O ex-administrador da PT recusou hoje responder a perguntas dos deputados na comissão de inquérito alegando ter o estatuto de arguido num processo judicial (caso Face Oculta/Taguspark) e ter, por isso, "direito ao silêncio".
Segundo o professor de Direito Penal Fernando Silva, a decisão de não responder às perguntas dos deputados é "legítima estratégia de defesa" de Rui Pedro Soares.
"Os arguidos podem remeter-se ao silêncio, responder apenas ao que entenderem ou mesmo não responder com verdade", explicou à Lusa, destacando, contudo, o facto de Rui Pedro Soares ter "transposto o estatuto de arguido do processo crime" para a comissão onde está "como testemunha".
Os deputados alegam, precisamente, que Rui Pedro Soares era obrigado a responder porque, na comissão parlamentar, não tem estatuto de arguido, pelo que cometeu um crime de desobediência.
"Agora compete ao Ministério Público fazer a apreciação para perceber até que ponto é justificada ou não a sua conduta, apesar de me parecer que sim, porque as declarações que prestar podem influenciar o inquérito em que é arguido", afirmou Fernando Silva.
A comissão de inquérito ao chamado caso Governo/TVI decidiu hoje enviar um ofício ao presidente da Assembleia da República, Jaime Gama, para que notifique o procurador geral da República do "crime de desobediência" em que terá incorrido Rui Pedro Soares por ser recusar a responder às perguntas dos deputados invocando a sua situação de arguido no processo Face Oculta/Taguspark.
O requerimento foi aprovado no final da reunião com a abstenção do PS e do presidente da comissão, Mota Amaral, tendo determinado a comunicação a Jaime Gama da recusa de Rui Pedro Soares para que dê seguimento da queixa à Procuradoria Geral da República.
O crime de desobediência (artigo 348 do Código Penal) é punido com uma pena de prisão até um ano, ou uma pena de multa até 120 dias, se for considerado desobediência simples.

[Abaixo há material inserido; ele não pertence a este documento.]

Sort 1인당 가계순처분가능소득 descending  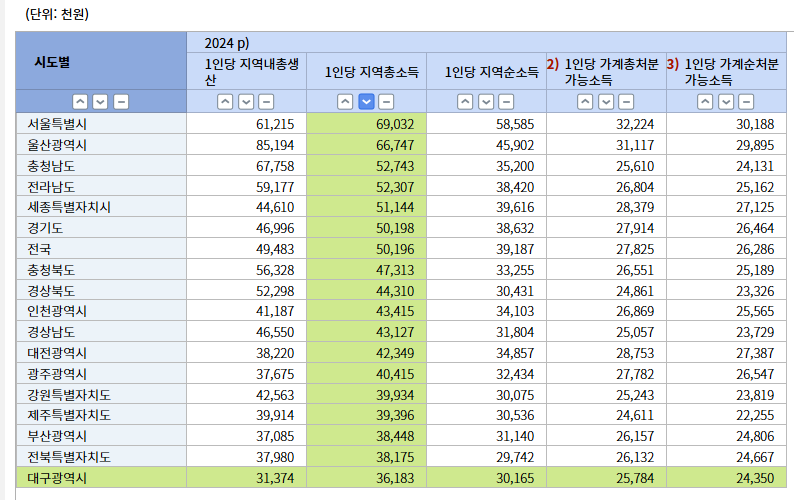click(x=726, y=101)
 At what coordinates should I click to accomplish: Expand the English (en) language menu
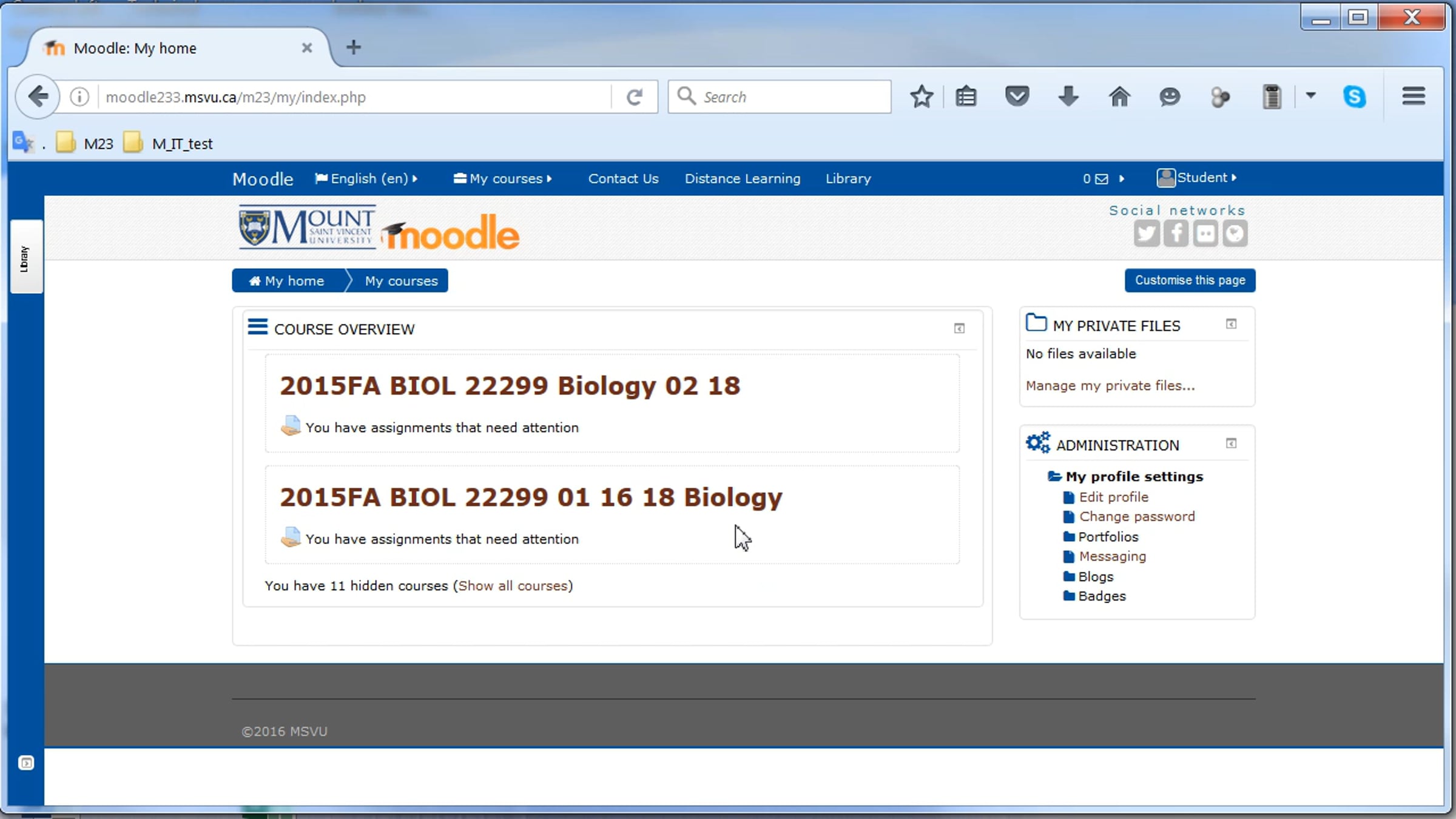366,178
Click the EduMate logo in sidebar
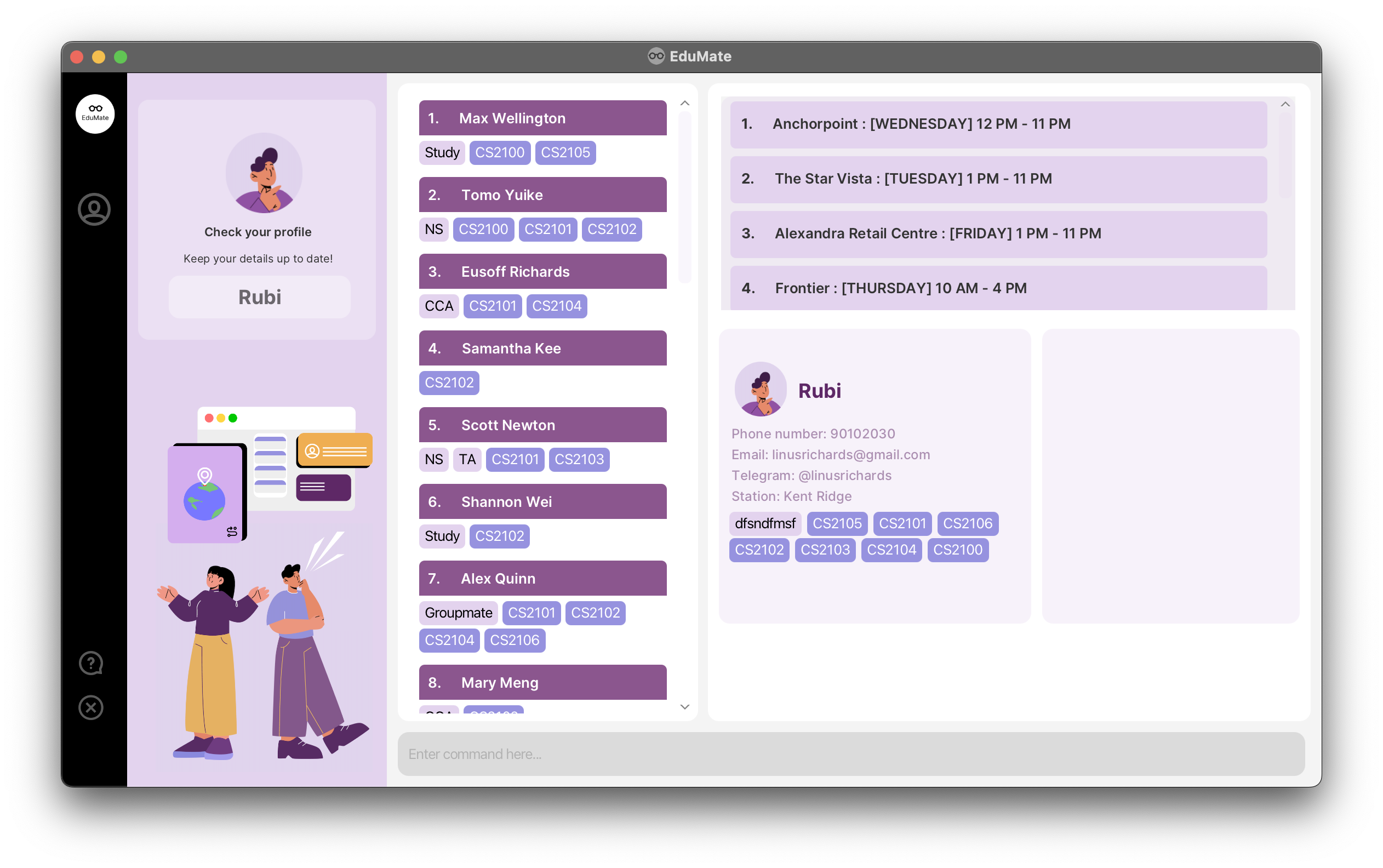The width and height of the screenshot is (1383, 868). [95, 113]
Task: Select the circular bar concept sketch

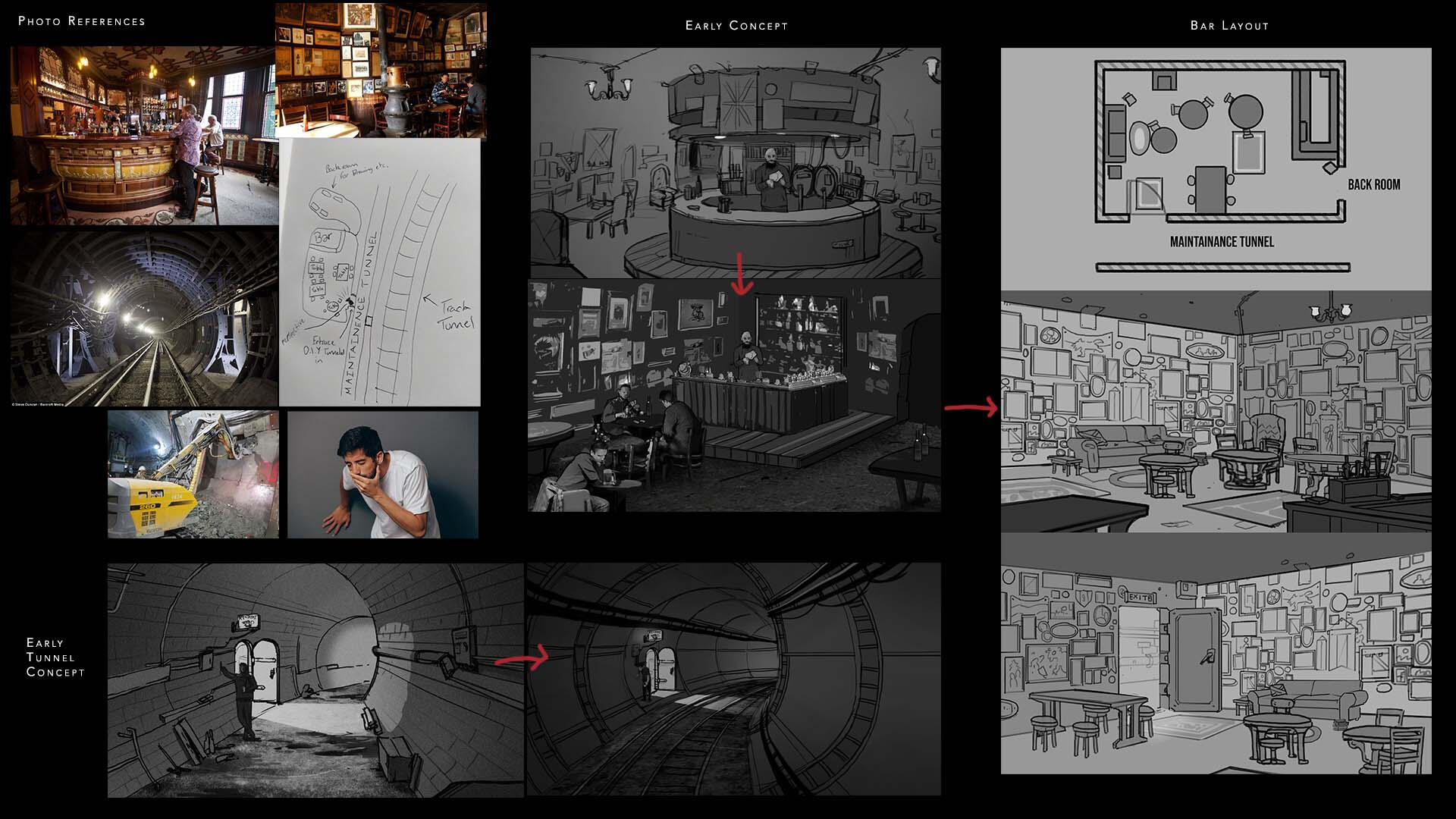Action: coord(736,163)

No caso de desobediência qualificada, a moldura penal é uma pena de prisão até dois anos ou uma multa até 240 dias.
Criada por requerimento potestativo do PSD e do BE, a comissão de inquérito parlamentar tem como objecto "apurar se o Governo, direita ou indirectamente, interveio na operação conducente à compra da TVI e, se o fez, de que modo e com que objectivos".
Além disso, a comissão visa "apurar se o primeiro ministro disse a verdade ao Parlamento, na sessão plenária de 24 de Junho de 2009", quando referiu que não tinha sido informado sobre o plano.
Entre as 21 pessoas que a comissão de inquérito quer ouvir está Rui Pedro Soares, ex-administrador da PT, que o Ministério Público acusou de corrupção passiva no processo que investigou um contrato da empresa Taguspark com o ex-futebolista Luís Figo e que surgiu com base em escutas telefónicas do processo Face Oculta, que investiga alegados casos de corrupção relacionados com empresas privadas e do sector empresarial do Estado.